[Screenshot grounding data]
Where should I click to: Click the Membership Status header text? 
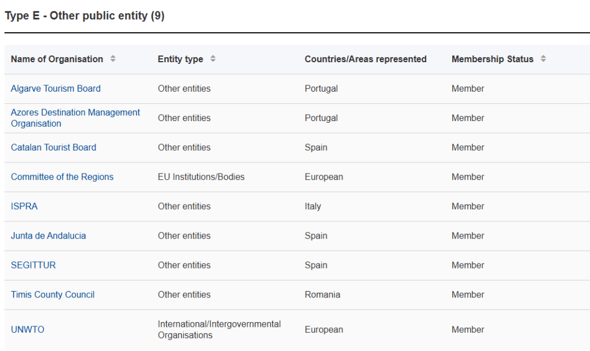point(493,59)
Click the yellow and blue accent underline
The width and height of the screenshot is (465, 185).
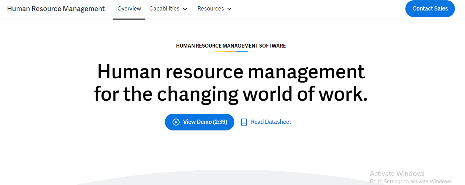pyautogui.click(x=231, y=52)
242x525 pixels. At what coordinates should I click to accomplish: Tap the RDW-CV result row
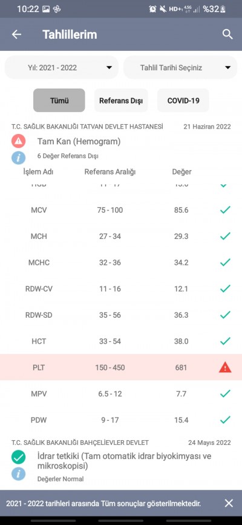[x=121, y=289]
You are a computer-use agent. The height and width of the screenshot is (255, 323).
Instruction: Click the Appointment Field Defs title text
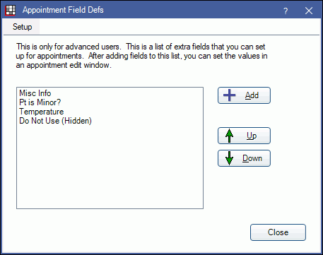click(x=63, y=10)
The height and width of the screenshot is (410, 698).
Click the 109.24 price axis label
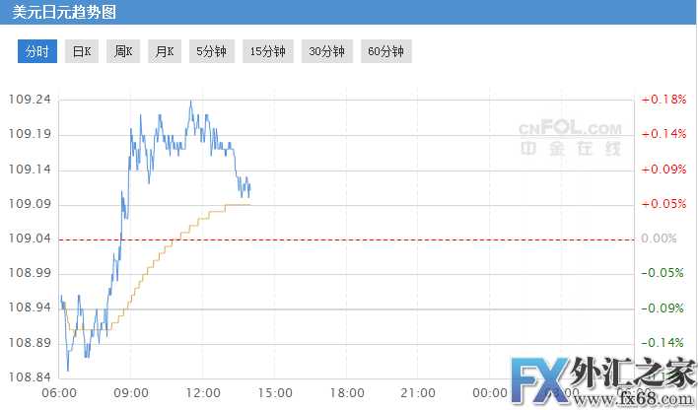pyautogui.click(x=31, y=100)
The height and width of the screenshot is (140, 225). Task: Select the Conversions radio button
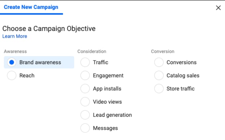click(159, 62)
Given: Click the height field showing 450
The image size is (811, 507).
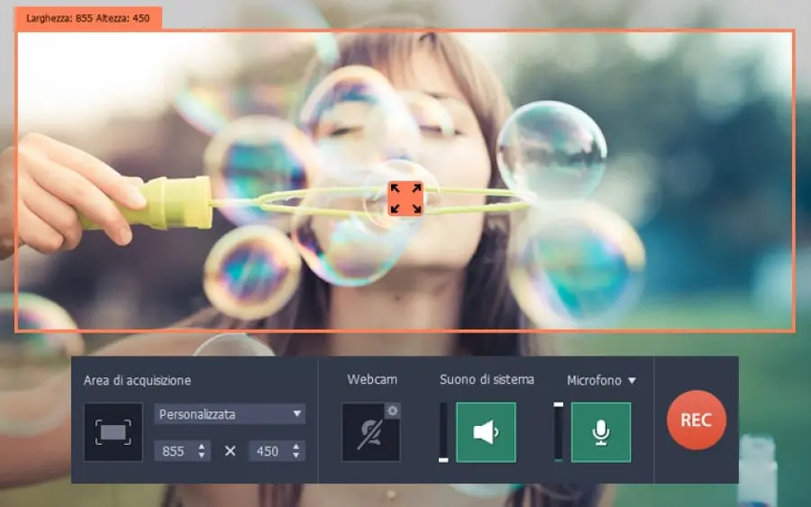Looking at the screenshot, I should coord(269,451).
* * *
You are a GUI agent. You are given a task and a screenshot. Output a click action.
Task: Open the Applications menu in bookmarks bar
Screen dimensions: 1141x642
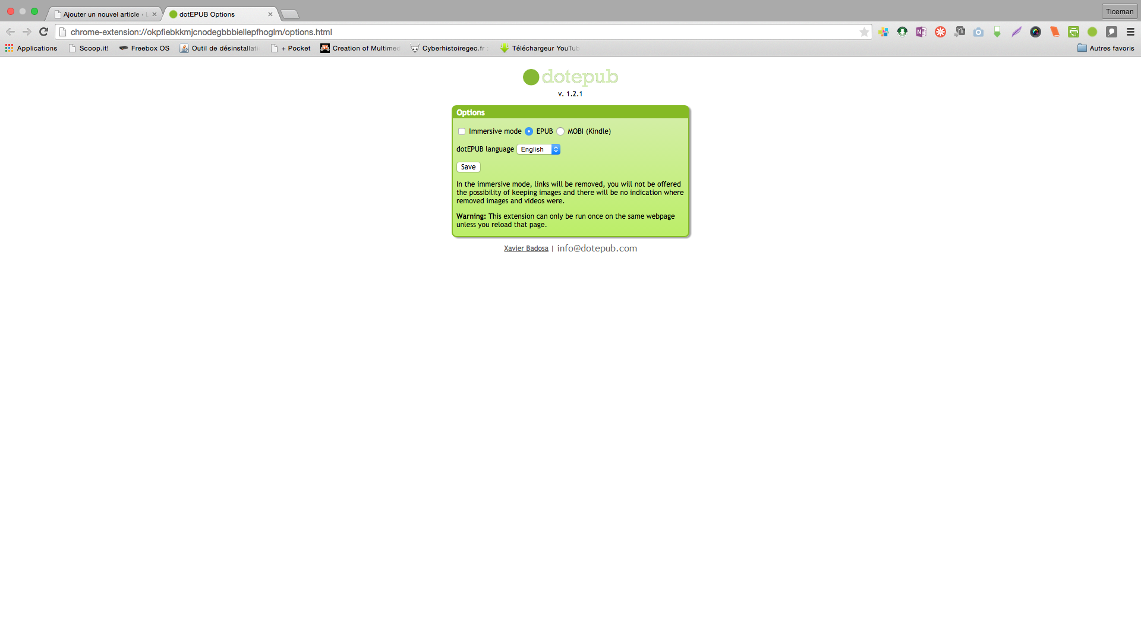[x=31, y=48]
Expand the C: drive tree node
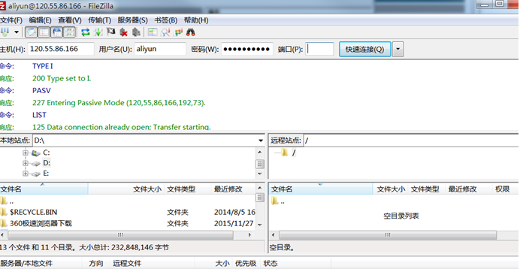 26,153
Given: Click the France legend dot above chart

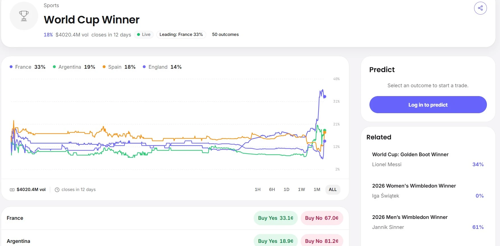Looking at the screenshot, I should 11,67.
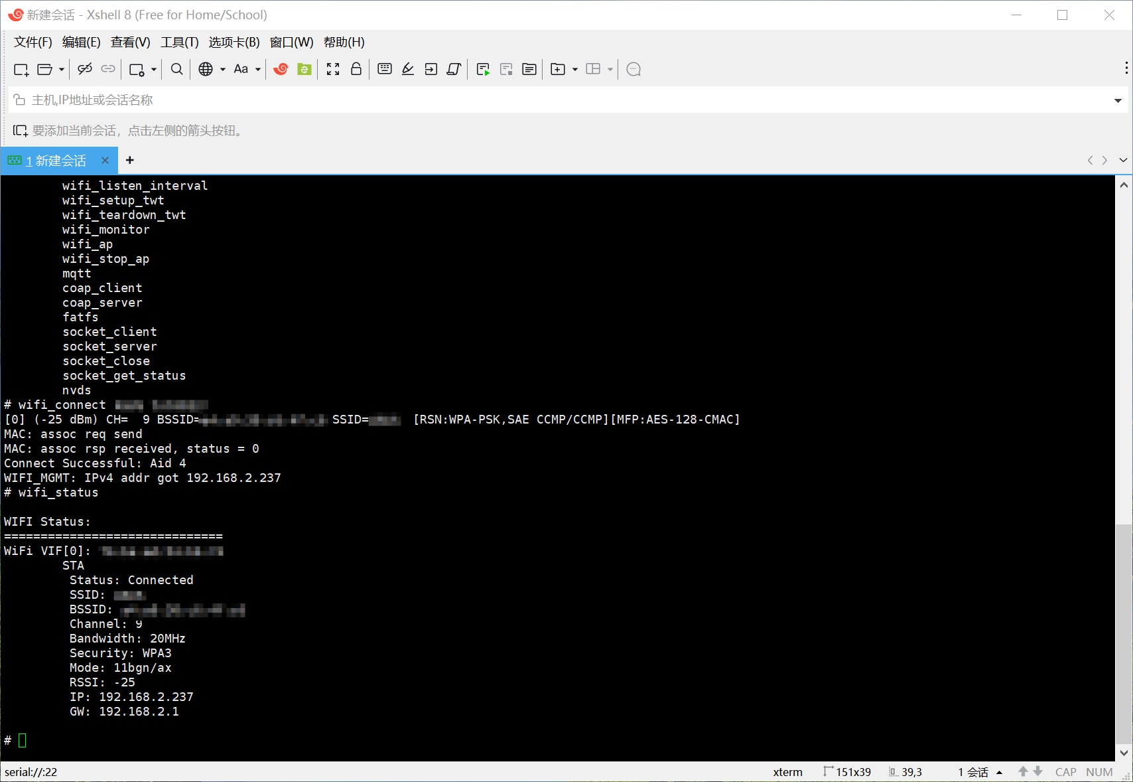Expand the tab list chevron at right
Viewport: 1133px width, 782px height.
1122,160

== ABOUT THIS TASK ==
Search the data above for the word "agent", then gather each line in which it appears.

== COMPLETED TASK ==
You are a computer-use agent. The height and width of the screenshot is (255, 323).
You are a GUI agent. You are given a task and a screenshot. Output a click action.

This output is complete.